ARTICOLO 13 - Il Segretario-tesoriere custodisce, sotto la sua personale responsabilità, il denaro e ogni altro valore dell'Associazione che gli venga affidato e i libri sociali, di cui cura la tenuta e l'aggiornamento; predispone il rendiconto economico e finanziario annuale e lo sottopone alla deliberazione del Consiglio direttivo per la proposta all'Assemblea; riceve le domande di ammissione, istruisce le pratiche relative ai soci morosi, cura la redazione dei verbali e il disbrigo della corrispondenza non negoziale.
"Il segretario custodisce i libri sociali ad eccezione del libro-giornle e ne cura l'aggiornamento; cura la redazione dei verbali del Consiglio Direttivo e la trascrizione nell'apposito libro; coordina l'attività necessaria per l'attuazione delle direttive del Presidente e/o del Consiglio, disbriga la corrispondenza non negoziale: riceve le domande di ammissione e ne verifica la conformità alle previsioni statutarie; è responsabile dell'ufficio di segreteria".

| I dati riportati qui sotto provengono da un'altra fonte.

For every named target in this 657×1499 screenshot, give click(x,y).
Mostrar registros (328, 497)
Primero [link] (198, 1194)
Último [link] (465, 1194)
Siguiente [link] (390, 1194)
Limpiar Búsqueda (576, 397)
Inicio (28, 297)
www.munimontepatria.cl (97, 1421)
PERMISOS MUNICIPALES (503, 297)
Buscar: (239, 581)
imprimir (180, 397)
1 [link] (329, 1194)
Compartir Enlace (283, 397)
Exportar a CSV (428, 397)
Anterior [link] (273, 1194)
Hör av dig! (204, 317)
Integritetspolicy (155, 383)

Il Tesoriere custodisce, sotto la sua personale responsabilità, il denaro e ogni altro Valore dell'Associazione che gli venga affidato; cura la tenuta e la custodia del libro giornale; cura gli approvvigionamenti necessari e opera sui conti correnti dell'Associazione; predispone il rendiconto economico e finanziario annuale e lo sottopone alla deliberazione del Consiglio Direttivo per la proposta all'Assemblea.

ARTICOLO 14 - L'amministrazione dell'Associazione è sottoposta al controllo di tre Revisori effettivi e due supplenti nominati dall'Assemblea tra i soci che non rivestono altre cariche sociali. Essi eleggono nel proprio seno il Presidente, durano in carica tre anni, sono rieleggibili e partecipano alle riunioni del Consiglio direttivo.

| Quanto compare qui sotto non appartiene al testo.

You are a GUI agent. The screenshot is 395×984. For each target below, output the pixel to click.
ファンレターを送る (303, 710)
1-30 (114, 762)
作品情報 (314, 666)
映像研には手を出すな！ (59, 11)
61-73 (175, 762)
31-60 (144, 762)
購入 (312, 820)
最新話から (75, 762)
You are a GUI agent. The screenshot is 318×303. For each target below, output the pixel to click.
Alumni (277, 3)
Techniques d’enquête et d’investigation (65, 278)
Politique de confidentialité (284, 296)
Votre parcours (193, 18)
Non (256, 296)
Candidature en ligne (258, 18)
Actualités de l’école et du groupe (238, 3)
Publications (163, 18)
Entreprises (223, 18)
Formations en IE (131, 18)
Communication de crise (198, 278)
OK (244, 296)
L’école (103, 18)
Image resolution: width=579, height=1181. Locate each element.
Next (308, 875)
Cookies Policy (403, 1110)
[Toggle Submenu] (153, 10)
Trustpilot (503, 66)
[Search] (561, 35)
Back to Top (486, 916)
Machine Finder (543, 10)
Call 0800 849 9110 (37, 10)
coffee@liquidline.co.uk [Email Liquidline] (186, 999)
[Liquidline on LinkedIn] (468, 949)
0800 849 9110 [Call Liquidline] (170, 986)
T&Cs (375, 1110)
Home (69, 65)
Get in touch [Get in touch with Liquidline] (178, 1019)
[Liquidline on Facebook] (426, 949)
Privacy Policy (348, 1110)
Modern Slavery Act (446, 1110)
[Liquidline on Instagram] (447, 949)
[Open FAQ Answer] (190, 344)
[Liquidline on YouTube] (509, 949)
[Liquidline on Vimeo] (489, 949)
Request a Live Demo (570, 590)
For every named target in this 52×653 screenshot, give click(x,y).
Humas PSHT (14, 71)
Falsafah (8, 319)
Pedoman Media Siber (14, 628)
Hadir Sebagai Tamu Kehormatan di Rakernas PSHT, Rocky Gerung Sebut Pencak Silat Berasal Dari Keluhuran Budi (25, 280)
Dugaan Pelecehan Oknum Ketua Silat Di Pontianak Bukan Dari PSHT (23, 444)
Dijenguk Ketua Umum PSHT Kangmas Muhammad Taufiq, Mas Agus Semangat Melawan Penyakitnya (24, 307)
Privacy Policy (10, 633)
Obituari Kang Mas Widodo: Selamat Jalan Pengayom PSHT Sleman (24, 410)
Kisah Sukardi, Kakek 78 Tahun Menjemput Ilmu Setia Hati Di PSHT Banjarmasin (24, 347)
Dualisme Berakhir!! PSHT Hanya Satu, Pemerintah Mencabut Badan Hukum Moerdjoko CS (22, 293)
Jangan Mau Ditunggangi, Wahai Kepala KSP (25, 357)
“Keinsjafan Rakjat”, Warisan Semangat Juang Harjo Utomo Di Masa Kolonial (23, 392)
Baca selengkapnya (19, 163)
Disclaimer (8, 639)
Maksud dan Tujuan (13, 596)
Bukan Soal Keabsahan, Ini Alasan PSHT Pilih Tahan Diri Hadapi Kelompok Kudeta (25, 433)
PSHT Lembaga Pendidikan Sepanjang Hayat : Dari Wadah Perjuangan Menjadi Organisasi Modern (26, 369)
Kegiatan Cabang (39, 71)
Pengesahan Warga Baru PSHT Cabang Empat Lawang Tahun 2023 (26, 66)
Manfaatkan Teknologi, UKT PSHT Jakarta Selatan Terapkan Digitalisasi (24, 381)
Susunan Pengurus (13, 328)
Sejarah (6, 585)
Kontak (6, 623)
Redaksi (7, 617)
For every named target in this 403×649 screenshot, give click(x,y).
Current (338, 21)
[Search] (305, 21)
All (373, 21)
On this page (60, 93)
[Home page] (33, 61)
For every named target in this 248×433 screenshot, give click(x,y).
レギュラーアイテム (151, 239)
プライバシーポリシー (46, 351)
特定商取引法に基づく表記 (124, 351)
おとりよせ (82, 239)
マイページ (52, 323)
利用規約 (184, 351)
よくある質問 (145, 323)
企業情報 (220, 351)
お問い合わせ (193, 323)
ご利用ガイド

I Revisori devono verificare, tutte le volte che lo ritengono opportuno e comunque una volta l'anno, i registri sociali e contabili tenuti dal Segretario e dal Tesoriere, apponendovi la loro firma, e controllare i documenti giustificativi di spesa, attestando l'esattezza e la corrispondenza dei medesimi con il rendiconto economico e finanziario. Esplicano infine ogni altro controllo di tipo amministrativo che ritengano utile. Sull'attività da loro svolta i Revisori riferiranno all'Assemblea con relazione da allegare al rendiconto economico e finanziario annuale.

ARTICOLO 15 - Il Collegio dei Probiviri è costituito da tre membri effettivi e due supplenti nominati dall'Assemblea tra i soci che non rivestono altre cariche sociali. Durano in carica tre anni e sono rieleggibili. Il Collegio elegge nel suo seno il Presidente. Il Collegio ha il compito di istruire e decidere, inappellabilmente, equamente e senza formalità di rito, le vertenze tra i soci e quelle tra i soci e l'Associazione.

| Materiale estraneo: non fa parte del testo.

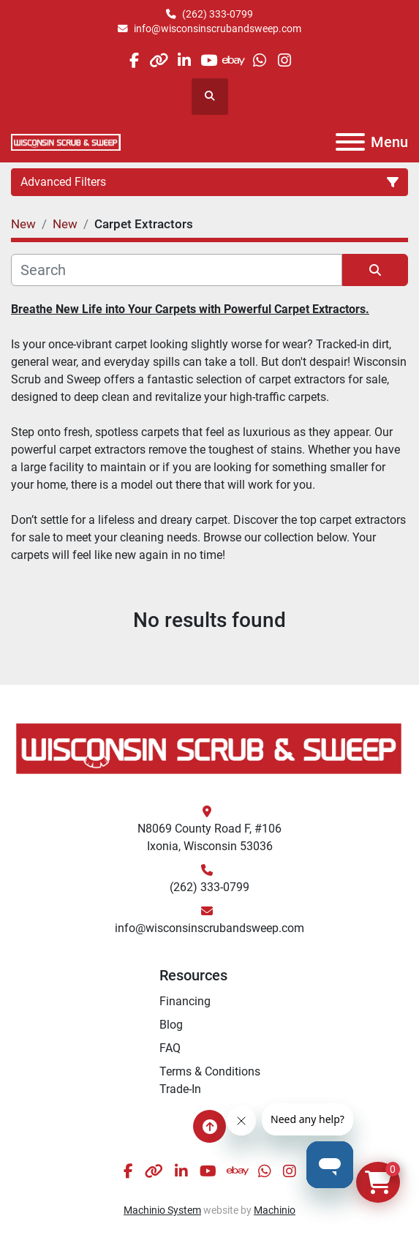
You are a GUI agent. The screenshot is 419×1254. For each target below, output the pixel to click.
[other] (159, 60)
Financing (185, 1001)
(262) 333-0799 (217, 14)
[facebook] (133, 60)
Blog (171, 1025)
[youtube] (209, 60)
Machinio (274, 1210)
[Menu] (350, 142)
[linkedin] (184, 60)
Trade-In (180, 1089)
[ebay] (234, 60)
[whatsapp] (259, 60)
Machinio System (162, 1210)
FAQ (170, 1048)
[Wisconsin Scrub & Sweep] (209, 747)
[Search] (176, 270)
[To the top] (209, 1126)
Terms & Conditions (209, 1071)
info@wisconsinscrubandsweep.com (217, 28)
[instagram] (284, 60)
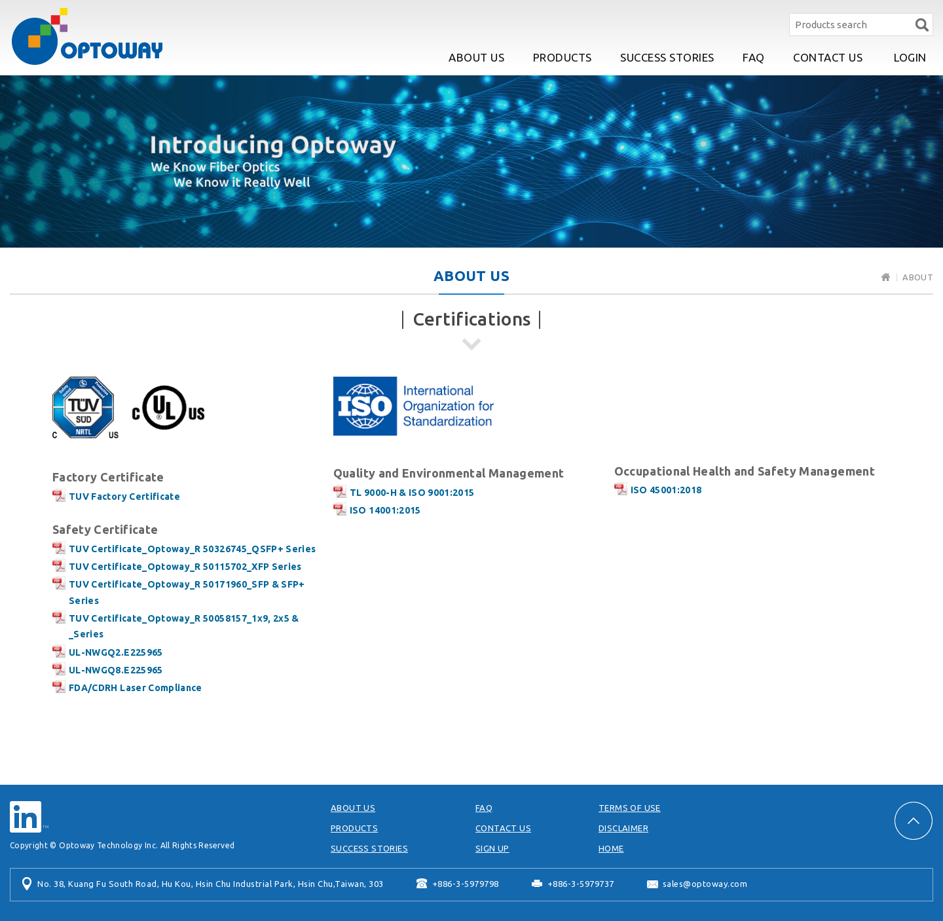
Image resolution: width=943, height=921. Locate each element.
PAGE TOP (913, 820)
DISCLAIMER (623, 828)
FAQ (754, 57)
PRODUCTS (562, 57)
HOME (611, 848)
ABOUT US (476, 57)
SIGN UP (492, 848)
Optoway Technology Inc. (87, 36)
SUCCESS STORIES (667, 57)
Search (921, 24)
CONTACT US (827, 57)
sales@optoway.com (705, 883)
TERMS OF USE (630, 807)
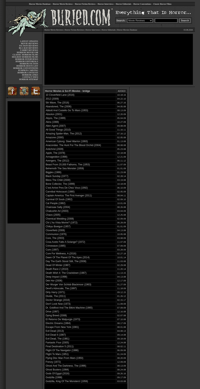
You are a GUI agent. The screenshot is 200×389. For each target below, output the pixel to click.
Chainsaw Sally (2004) (58, 207)
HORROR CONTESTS (28, 72)
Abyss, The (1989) (56, 118)
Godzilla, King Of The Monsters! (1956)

ARTICOLO 16 - Lo scioglimento dell'Associazione è deliberato dall'Assemblea straordinaria con le maggioranze stabilite nel precedente art. 9. Con la delibera di scioglimento la stessa Assemblea nomina uno o più soci liquidatori per la liquidazione delle attività che andranno obbligatoriamente a favore di altra associazione con finalità analoghe o a fini di pubblica utilità, salvo diversa destinazione imposta dalla legge.





Proposta di presentazione all'Assemblea Straodinaria dei Soci delle proposte di modifica dello Statuto approvate dal Consiglio Direttivo in data 3 luglio 2014 (da inviare in allegato all'Associazione con la scheda di votazione del bilancio)
Il sottoscritto.................................................................... Socio dell' ADPRAI, dichiara di aver preso visione delle proposte di modifica dello Statuto dell'Associazione preparate dal Consiglio Direttivo e approvate in data 3 luglio 2014, che si riferiscono agli Artt.: 1 (nuovo comma e comma 4), 2 (commi 1-2), 2bis, 3, 4, 7, 9 (primo comma), 11 (commi 3- 4), 12, 14; dichiara di averle trovate tutte atte a migliorare lo svolgimento dell'Attivita Sociale. Il sottoscritto invita pertanto il Consiglio Direttivo a convocare un'Assemblea Straordinaria, per referendum, per l'approvazione delle modifiche statutarie sopra dette.